Easy Corn and Chicken Quesadillas
Quesadillas are a Perfect Food. Crisp and fluffy at the same time, full of stretchy cheese, and whatever ingredients you’ve got in your fridge at the time. There was a great time period in my life where I routinely kept flour tortillas and shredded cheese in my kitchen so that I could make quesadillas at any moment – but since I also have very little self restraint, I try not to keep them within arm’s reach at all times. Towards the end of summer, fresh corn is widely available and delicious on the grill. This week’s recipe combines sweet charred corn and leftover shredded rotisserie chicken. I love repurposing food from previous meals into something new and quesadillas are the perfect vehicle for that. The Mission Tortillas Street Taco Flour Tortillas are incredible - pillowy and delicious when the edges get hot and toasty. They’re also the perfect size for individual quesadillas. Serve these with the simplest Mango Salsa ever!
What You Need:
1 package Mission Tortillas Street Taco Flour Tortillas
Shredded cheese of your choice
Rotisserie chicken, shredded
Corn - fresh or canned kernels
Extra virgin olive oil, salt, pepper, cumin
1/2 jalapeño, diced
1/4 red onion, diced
What To Do:
Shred the chicken and dice 1/2 a jalapeño and red onion
In a medium skillet over medium heat, sauté corn kernels in extra virgin olive oil.
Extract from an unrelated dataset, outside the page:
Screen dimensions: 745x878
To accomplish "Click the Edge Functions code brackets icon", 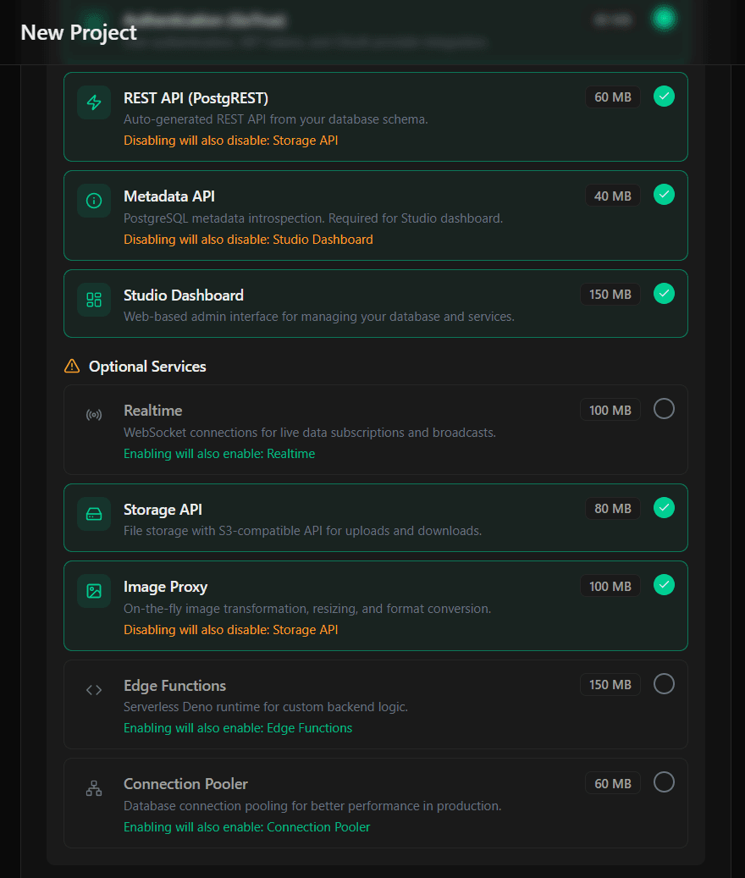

Season liberally with salt, pepper, and cumin. Add in the diced jalapeño and red onion and cook until onions are clear and corn is charred. Remove and place aside
Heat a very small amount of evoo in the pan, then add 2 tortillas into the pan. Toast for 30 seconds and flip them.
Cover each tortilla with shredded cheese. Add corn and shredded chicken to one tortilla. Sandwich the 2 tortillas together and flip, cooking only until the cheese is completely melted and tortillas are golden brown.